「ブラボー、ブラボー!」

 ぱんぱんと両手を鳴らして、ライを迎えたのはアメツキだった。

「流石は【裏切】のライ! 噂に違わぬ【裏切】っぷり!」

 最大の賞賛を、ライに送る。キルタイムメンバーはやっと成就された最大のショーに満足し、それぞれ笑みを隠せていない。

「しかし、【裏切】のライ。何処までが計算だったんだい?」

 キルタイムのメンバーの一人、【邪眼】ネクターが興味深そうに聞いた。

「もちろん、シンリと出会う前からさ。賊として行動して偶然さをアピールしつつシンリと接触、敵から味方への変貌で、もう裏切らないという印象を植え付け、あとはなるべく近くで行動しただけに過ぎない。シンリからは『君は素晴らしい人間になれる』というカリスマをかけられたが、何せ、俺にとってはこういう【裏切】という行為そのものが、『素晴らしく』、てね。【裏切】って背徳行為でありながらも、人である限り切り離せない、本当に素晴らしい行為だと思うんだな、俺は。=(イコール)【裏切】を推奨する、『俺という人間』は素晴らしいということになり、実質やつのカリスマなんざ効いていなかった。実はシンリには裏切っていいというお墨付きを貰ったわけだな。あとは適当に身を案じてみたり、お互いの呼び方を変えてみたり、親友になってみたりしてダメージ値を増やしていったわけだ」

 どうしたら人は、ここまで歪めるのだろうか。キルタイムのメンバーの一人、タナトスはその話を聞いて、満足そうに笑った。

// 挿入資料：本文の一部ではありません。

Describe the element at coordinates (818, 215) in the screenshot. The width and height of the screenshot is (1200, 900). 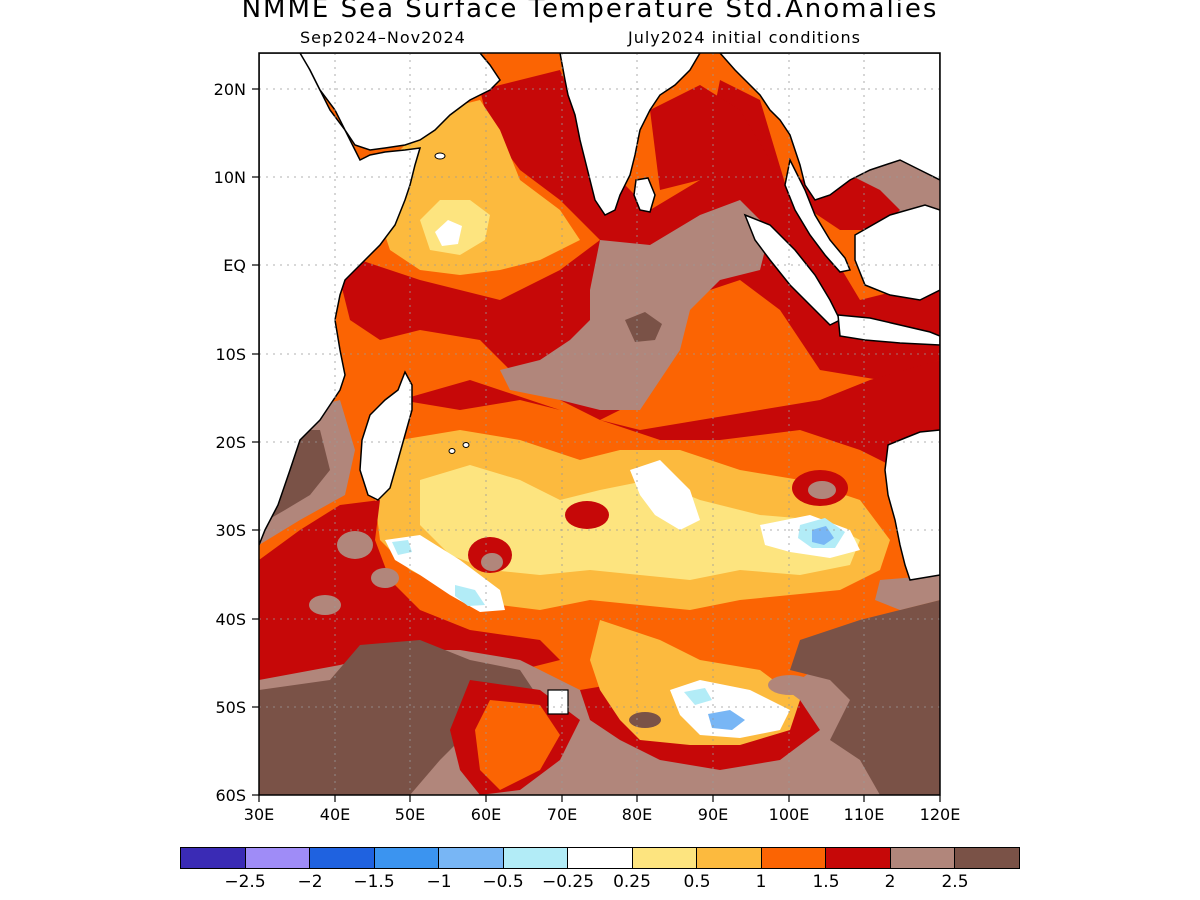
I see `land-malay-peninsula` at that location.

「かかか、『あえて知らなかった』が、アメツキ、お前がライがヤバいって言ってたのはこういうことだったんだな。確かに俺も何か同じニオイを感じてはいたが、ここまでとは予想外だった。かかか、やられたぜ。しかし、かつて俺がお前と出会ったときは、裏切る『心』なんて少しも見出せなかったぞ?」

 タナトスは今も、ライの精神状態を『読む』のは躊躇っていた。それほどまにで、構造が違うのだと、表情で、言葉で悟り、タナトスは『やめた』のだ。

「ああ、タナトスか。あの時は計画をやめそうになっていたシンリを『正しく』導いてくれて、ありがとう。『心』を見出せなかった? もちろんそれは、俺の【裏切】という二つ名の由来になる。俺はある条件を満たすまで、【自分の心を偽る】ことができるんだよ。うん、それがどういうことなのかは具体的には言えないけれど、かなり特殊な条件下じゃないと発動しない能力だから、これはお仲間達は警戒しなくてもいいよ。ともかくスイッチが入るまでは俺はシンリに本当に心酔していたんだけど、あの、スイッチが入ってからの、シンリの表情、仕草、絶望、ああ、あああああああああああ! いいなあああ!」

 くねくねとよじれながら、ライは叫ぶ。自身を抱きながら、ライは叫ぶ。

「ああ、いいよぉ! いいよシンリぃ! もっと壊れてぇ!」

 キルタイムのメンバーさえちょっと引き気味になるほどの壊れっぷりで、【裏切】ライは、キルタイムメンバーとなった。もちろんシンリには内緒である。